En choisissant M. Poutine comme Premier ministre, le nouveau président a de facto limité sa marge de manœuvre, compte tenu de la toute-puissance du chef du gouvernement dans la politique russe. Selon un récent sondage du centre indépendant Levada, un tiers des Russes (34 %) estime que le pouvoir « réel » appartient à M. Poutine, contre 12 % pour M. Medvedev. La moitié des Russes estiment que le pouvoir est partagé à parts égales entre les deux.
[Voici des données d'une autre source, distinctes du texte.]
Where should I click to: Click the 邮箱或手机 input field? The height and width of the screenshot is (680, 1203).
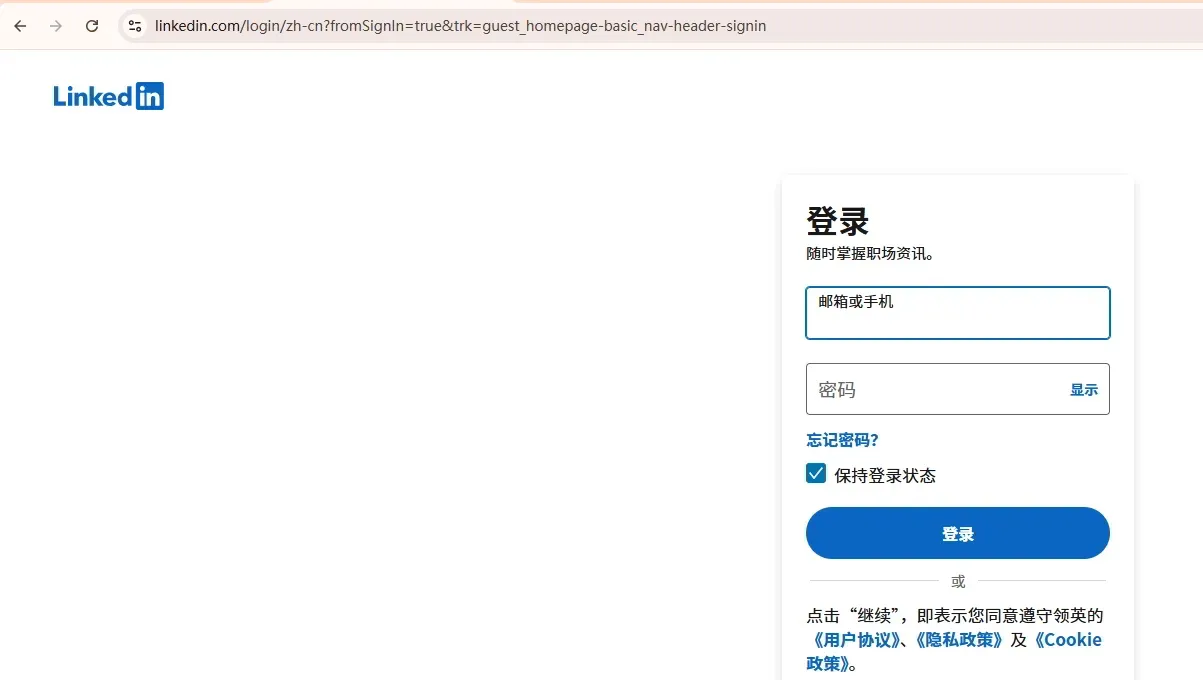point(957,312)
Le meurtre en pleine rue à Moscou, le 20 janvier, d'un avocat spécialiste des droits de l'homme, Stanislav Markelov, a aussi jeté une ombre, en rappelant crûment que les méthodes brutales des années précédentes n'étaient pas révolues. Les attentes après l'arrivée au pouvoir de M. Medvedev étaient déjà « plutôt modestes (...) mais elles sont devenues encore plus modestes », observe l'analyste Andreï Riabov, de la Fondation Carnegie. Dans ce « système de démocratie en tandem, les ententes non formelles mais très strictes qui réglementaient les rapports entre MM. Poutine et Medvedev sont respectées méticuleusement », ajoute l'expert. En outre, la courte guerre entre la Russie et la Géorgie en août dernier pour le contrôle de l'Ossétie du Sud, la crise économique et la dégringolade du rouble n'ont pas facilité la tâche de M. Medvedev, observe-t-il.